■ What is asked: Can you duplicate, word for word, everything in the items below from the line containing "Click avatar of" down to the line containing "The image size is (311, 301). coord(22,155)", including both of those lines?

------ Data to process

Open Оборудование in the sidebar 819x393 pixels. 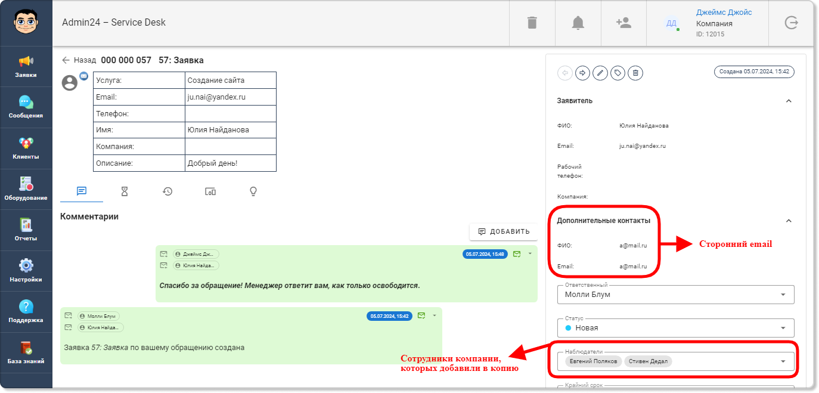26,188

------------
------ Data to process

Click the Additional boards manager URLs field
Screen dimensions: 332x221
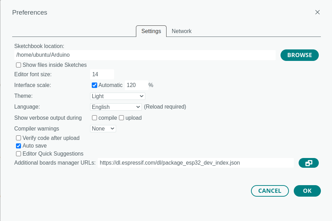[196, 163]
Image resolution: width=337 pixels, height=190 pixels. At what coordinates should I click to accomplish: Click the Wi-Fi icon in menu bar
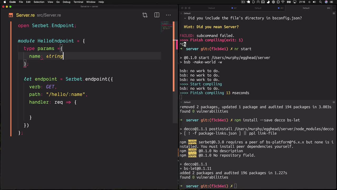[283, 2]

------------
------ Data to process

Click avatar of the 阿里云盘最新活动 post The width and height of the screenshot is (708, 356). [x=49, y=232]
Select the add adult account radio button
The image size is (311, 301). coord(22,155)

------------

■ Task output:
Click avatar of the 阿里云盘最新活动 post The width and height of the screenshot is (708, 356). [x=49, y=232]
Select the add adult account radio button
The image size is (311, 301). coord(22,155)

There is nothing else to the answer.